* _What to work on_: Write out the data again exactly, skipping every picture.

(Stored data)
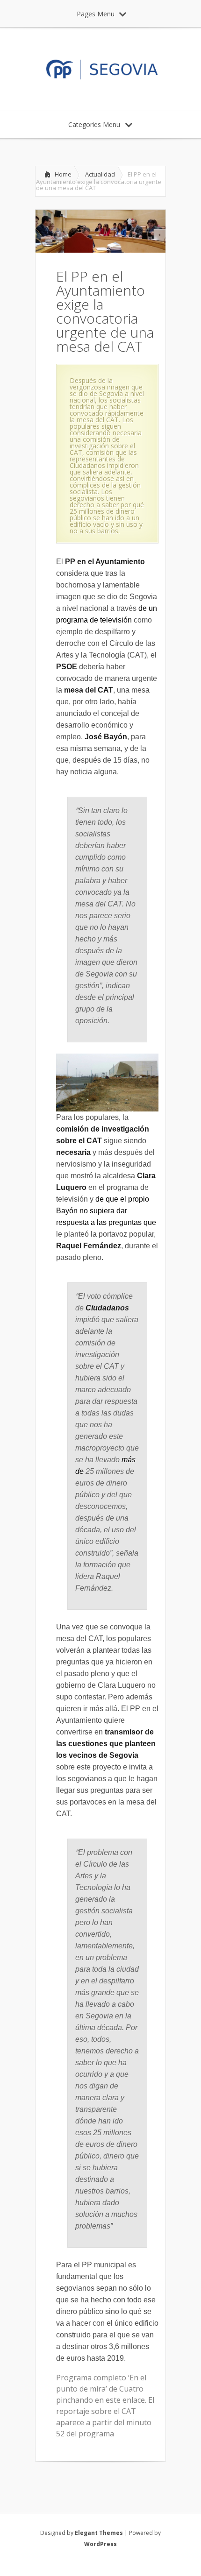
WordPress (100, 2544)
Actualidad (100, 174)
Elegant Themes (99, 2533)
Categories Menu (94, 124)
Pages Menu (96, 13)
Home (63, 174)
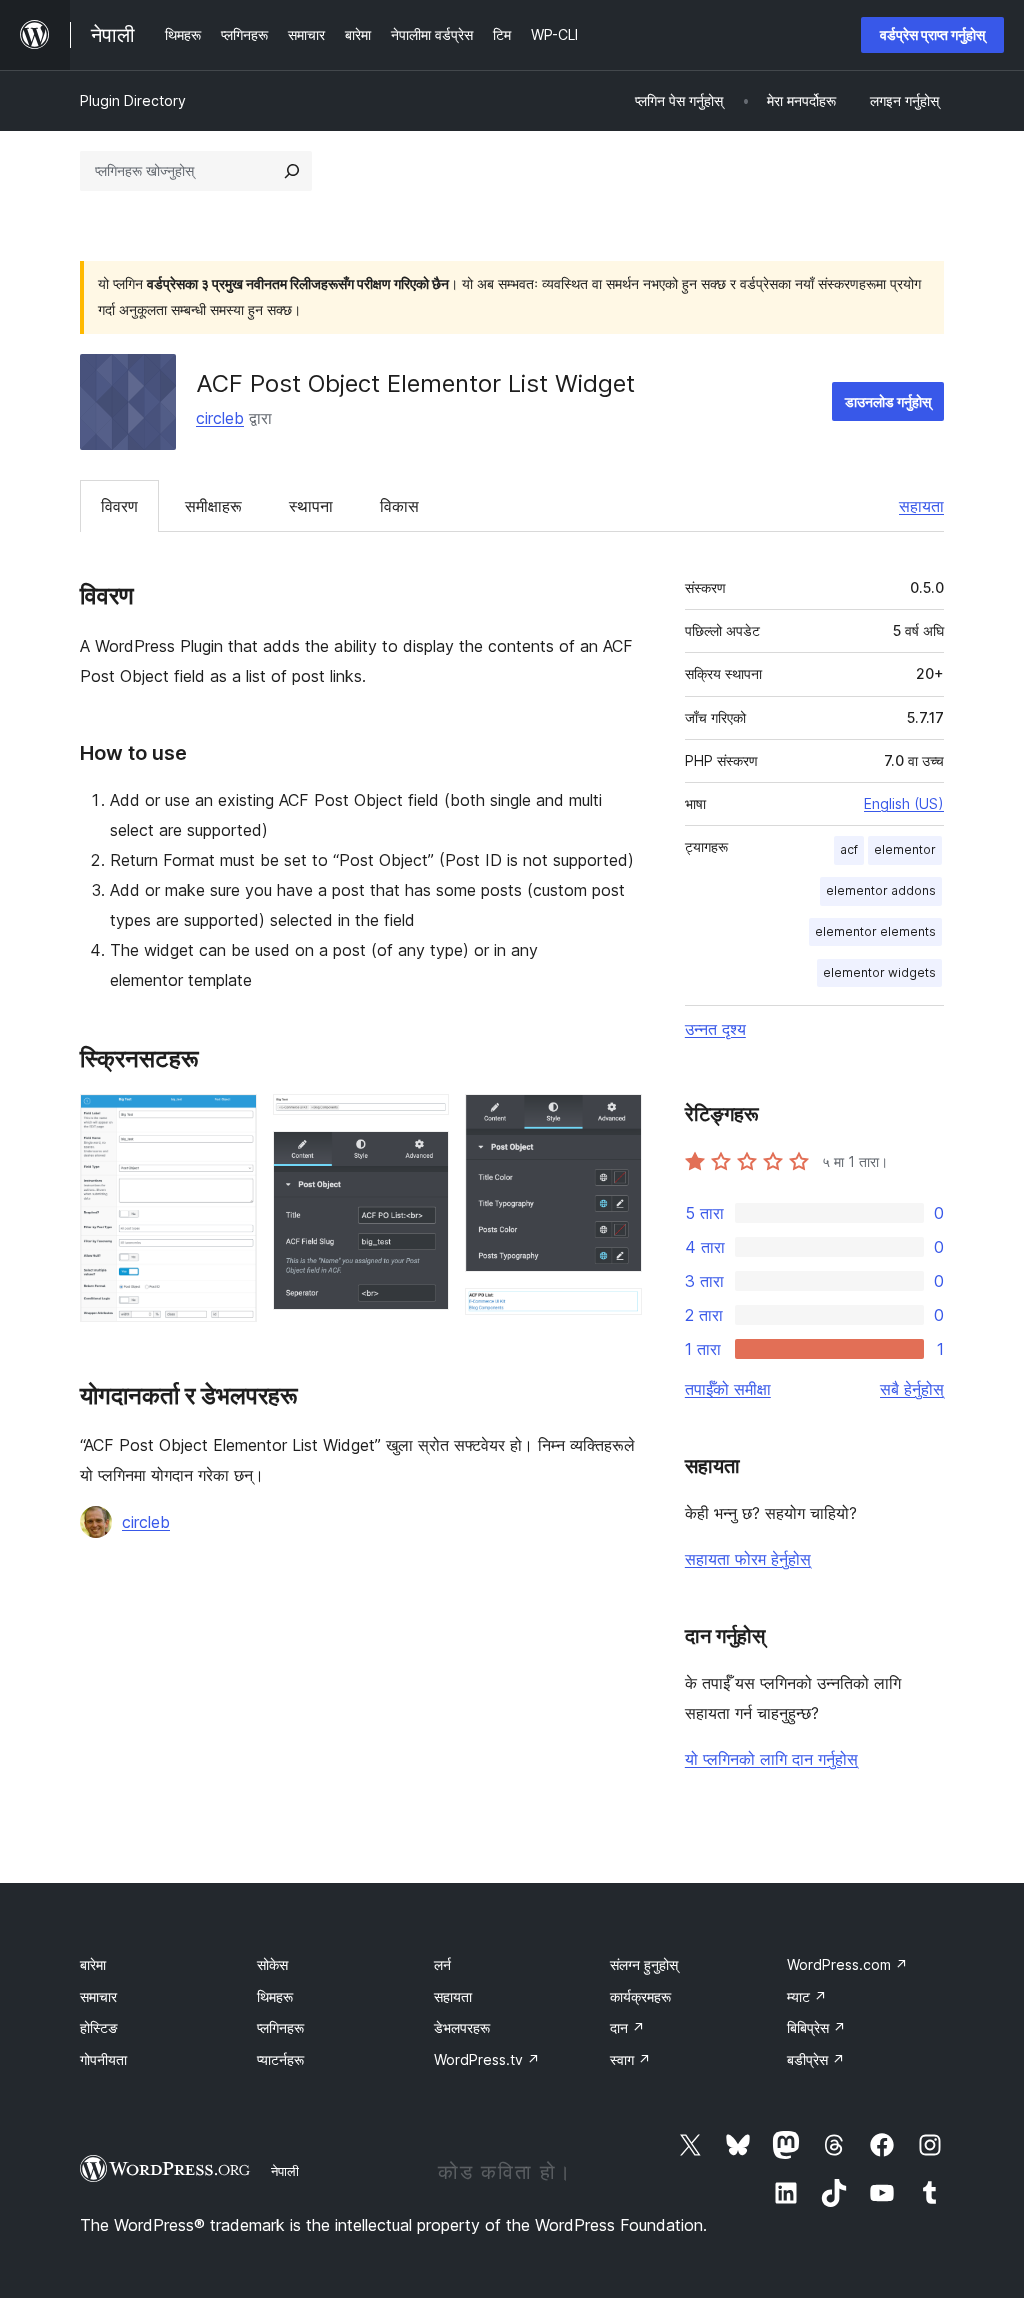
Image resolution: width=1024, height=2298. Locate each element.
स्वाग (630, 2059)
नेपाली (285, 2171)
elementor (905, 849)
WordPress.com (847, 1964)
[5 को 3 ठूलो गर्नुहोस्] (422, 1158)
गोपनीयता (103, 2059)
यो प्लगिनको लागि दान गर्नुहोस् (771, 1759)
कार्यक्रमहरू (640, 1996)
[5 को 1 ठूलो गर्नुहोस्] (230, 1121)
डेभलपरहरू (462, 2027)
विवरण (119, 506)
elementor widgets (879, 972)
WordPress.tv (487, 2059)
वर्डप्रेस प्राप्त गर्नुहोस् (932, 34)
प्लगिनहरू (280, 2027)
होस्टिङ (99, 2027)
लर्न (442, 1964)
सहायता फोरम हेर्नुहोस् (748, 1559)
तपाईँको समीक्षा (728, 1389)
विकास (399, 506)
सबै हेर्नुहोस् (912, 1389)
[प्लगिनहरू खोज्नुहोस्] (292, 171)
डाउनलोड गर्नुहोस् (888, 401)
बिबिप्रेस (816, 2027)
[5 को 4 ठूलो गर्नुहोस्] (615, 1121)
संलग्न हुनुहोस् (644, 1964)
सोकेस (272, 1964)
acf (849, 849)
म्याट (807, 1996)
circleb (220, 418)
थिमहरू (275, 1996)
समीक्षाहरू (213, 506)
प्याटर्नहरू (280, 2059)
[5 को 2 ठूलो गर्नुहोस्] (422, 1121)
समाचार (98, 1996)
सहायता (921, 506)
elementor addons (881, 890)
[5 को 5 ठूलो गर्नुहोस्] (615, 1315)
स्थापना (311, 506)
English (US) (904, 803)
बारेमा (93, 1964)
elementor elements (875, 931)
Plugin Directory (133, 100)
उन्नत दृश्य (715, 1029)
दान (627, 2027)
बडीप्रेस (816, 2059)
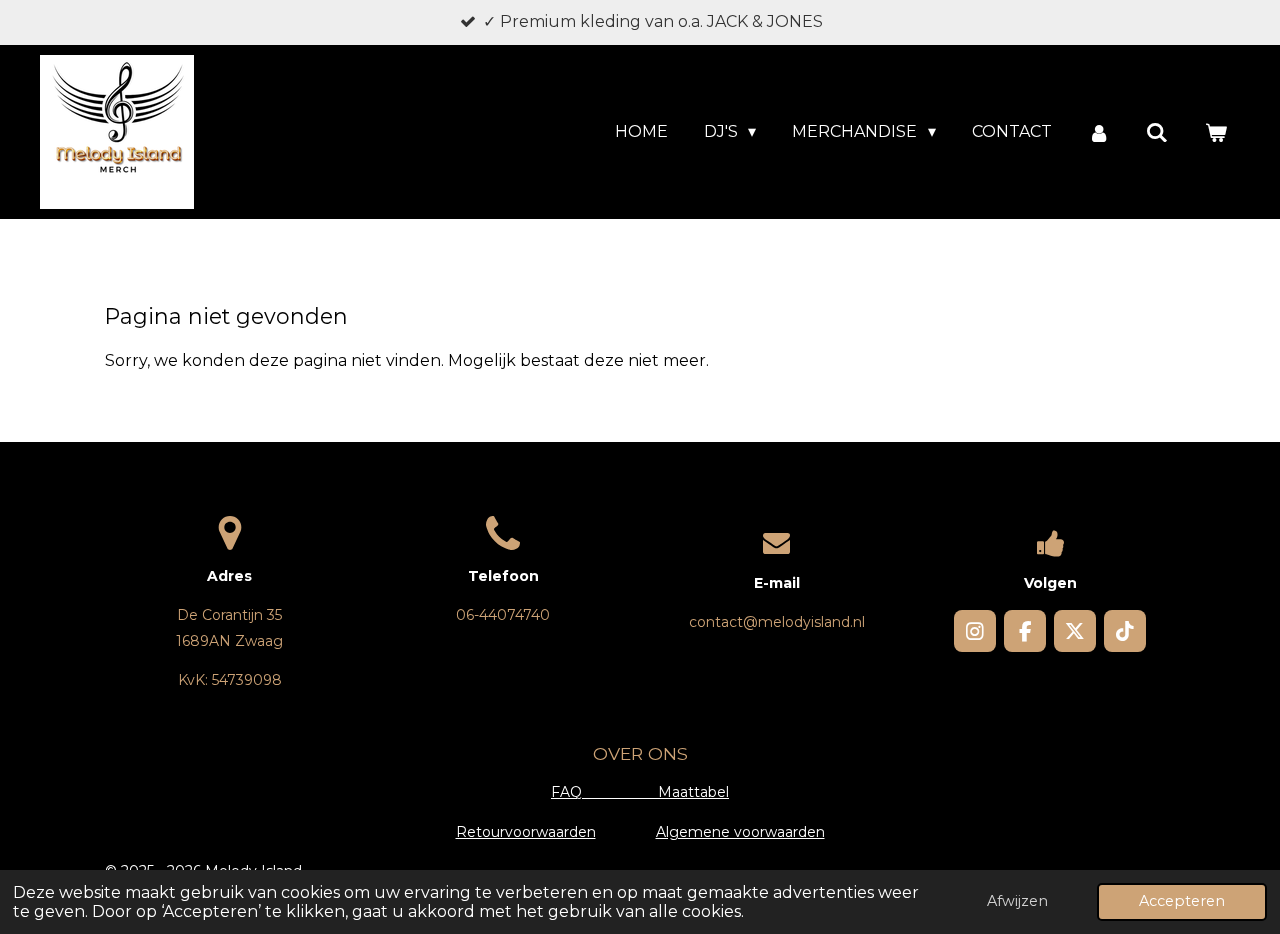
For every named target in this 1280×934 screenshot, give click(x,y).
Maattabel (693, 792)
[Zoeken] (1157, 132)
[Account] (1099, 132)
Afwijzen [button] (1017, 901)
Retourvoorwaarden (526, 832)
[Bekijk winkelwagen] (1216, 132)
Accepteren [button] (1182, 901)
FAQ (604, 792)
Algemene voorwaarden (740, 832)
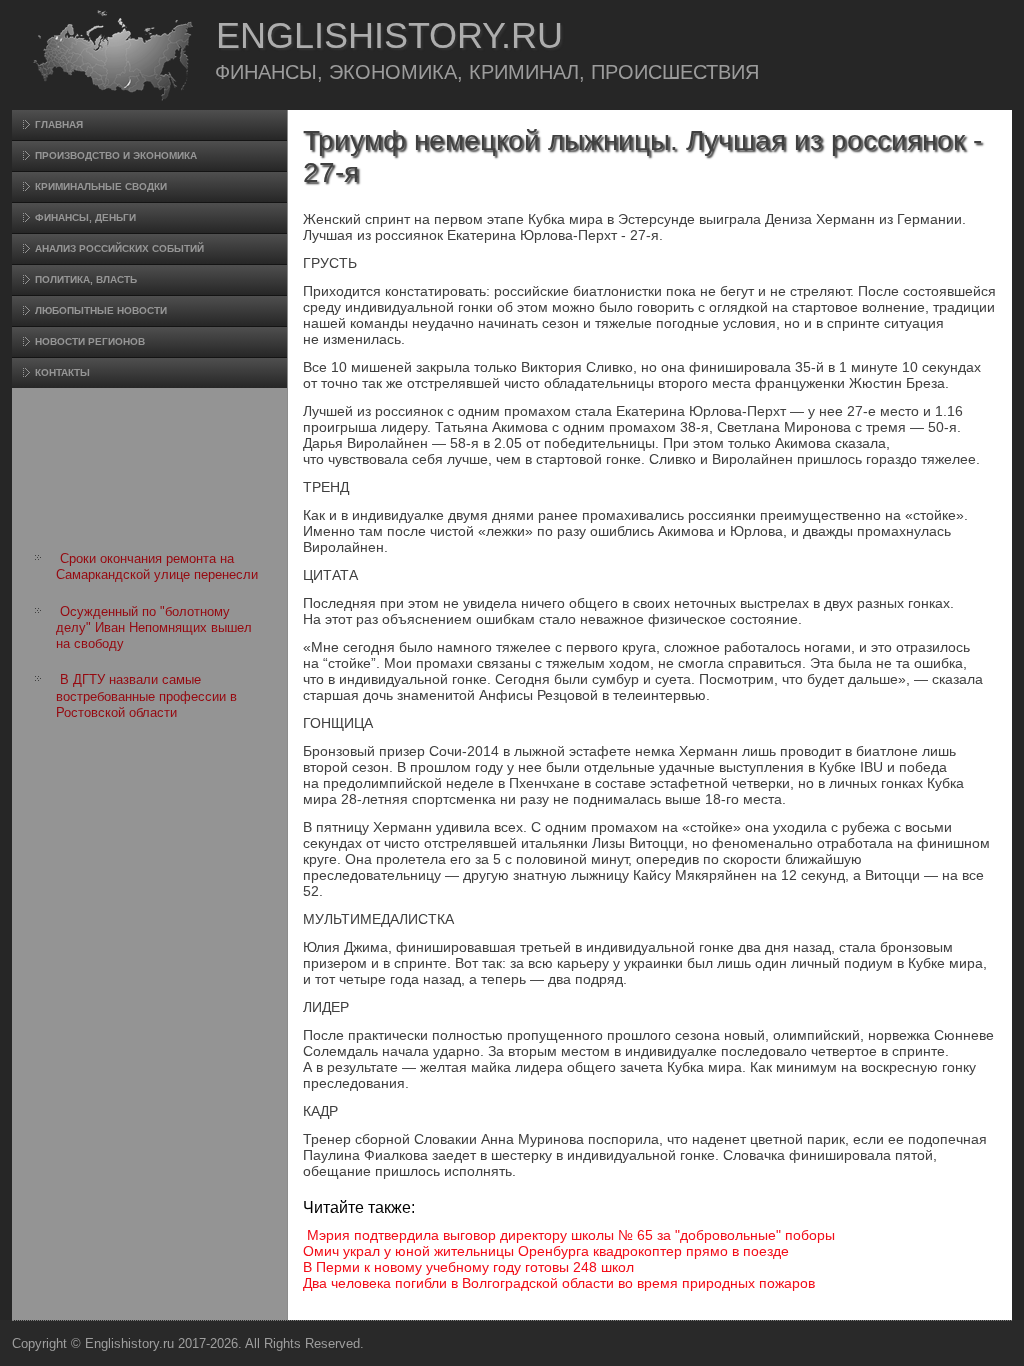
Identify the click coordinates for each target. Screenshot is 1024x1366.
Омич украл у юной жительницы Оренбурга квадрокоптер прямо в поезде (546, 1251)
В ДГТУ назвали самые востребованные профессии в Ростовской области (146, 696)
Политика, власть (86, 279)
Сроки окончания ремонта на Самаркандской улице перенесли (157, 566)
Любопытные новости (101, 310)
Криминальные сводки (101, 186)
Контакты (62, 372)
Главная (59, 124)
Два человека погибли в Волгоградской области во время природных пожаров (559, 1283)
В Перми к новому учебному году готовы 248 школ (468, 1267)
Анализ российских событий (119, 248)
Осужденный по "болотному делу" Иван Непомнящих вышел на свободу (154, 628)
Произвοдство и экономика (116, 155)
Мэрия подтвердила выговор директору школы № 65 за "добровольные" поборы (571, 1235)
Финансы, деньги (85, 217)
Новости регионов (90, 341)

* _Response_:
WordPress (100, 2544)
Actualidad (100, 174)
Elegant Themes (99, 2533)
Categories Menu (94, 124)
Pages Menu (96, 13)
Home (63, 174)
Image resolution: width=1024, height=2298. Locate each element.
स्वाग (630, 2059)
नेपाली (285, 2171)
elementor (905, 849)
WordPress.com (847, 1964)
[5 को 3 ठूलो गर्नुहोस्] (422, 1158)
गोपनीयता (103, 2059)
यो प्लगिनको लागि दान गर्नुहोस् (771, 1759)
कार्यक्रमहरू (640, 1996)
[5 को 1 ठूलो गर्नुहोस्] (230, 1121)
डेभलपरहरू (462, 2027)
विवरण (119, 506)
elementor widgets (879, 972)
WordPress.tv (487, 2059)
वर्डप्रेस प्राप्त गर्नुहोस् (932, 34)
प्लगिनहरू (280, 2027)
होस्टिङ (99, 2027)
लर्न (442, 1964)
सहायता फोरम हेर्नुहोस् (748, 1559)
तपाईँको समीक्षा (728, 1389)
विकास (399, 506)
सबै हेर्नुहोस् (912, 1389)
[प्लगिनहरू खोज्नुहोस्] (292, 171)
डाउनलोड गर्नुहोस् (888, 401)
बिबिप्रेस (816, 2027)
[5 को 4 ठूलो गर्नुहोस्] (615, 1121)
संलग्न हुनुहोस् (644, 1964)
सोकेस (272, 1964)
acf (849, 849)
म्याट (807, 1996)
circleb (220, 418)
थिमहरू (275, 1996)
समीक्षाहरू (213, 506)
प्याटर्नहरू (280, 2059)
[5 को 2 ठूलो गर्नुहोस्] (422, 1121)
समाचार (98, 1996)
सहायता (921, 506)
elementor addons (881, 890)
[5 को 5 ठूलो गर्नुहोस्] (615, 1315)
स्थापना (311, 506)
English (US) (904, 803)
बारेमा (93, 1964)
elementor elements (875, 931)
Plugin Directory (133, 100)
उन्नत दृश्य (715, 1029)
दान (627, 2027)
बडीप्रेस (816, 2059)
For every named target in this 1280×934 screenshot, give click(x,y).
Maattabel (693, 792)
[Zoeken] (1157, 132)
[Account] (1099, 132)
Afwijzen [button] (1017, 901)
Retourvoorwaarden (526, 832)
[Bekijk winkelwagen] (1216, 132)
Accepteren [button] (1182, 901)
FAQ (604, 792)
Algemene voorwaarden (740, 832)
Identify the click coordinates for each target. Screenshot is 1024x1366.
Омич украл у юной жительницы Оренбурга квадрокоптер прямо в поезде (546, 1251)
В ДГТУ назвали самые востребованные профессии в Ростовской области (146, 696)
Политика, власть (86, 279)
Сроки окончания ремонта на Самаркандской улице перенесли (157, 566)
Любопытные новости (101, 310)
Криминальные сводки (101, 186)
Контакты (62, 372)
Главная (59, 124)
Два человека погибли в Волгоградской области во время природных пожаров (559, 1283)
В Перми к новому учебному году готовы 248 школ (468, 1267)
Анализ российских событий (119, 248)
Осужденный по "болотному делу" Иван Непомнящих вышел на свободу (154, 628)
Произвοдство и экономика (116, 155)
Мэрия подтвердила выговор директору школы № 65 за "добровольные" поборы (571, 1235)
Финансы, деньги (85, 217)
Новости регионов (90, 341)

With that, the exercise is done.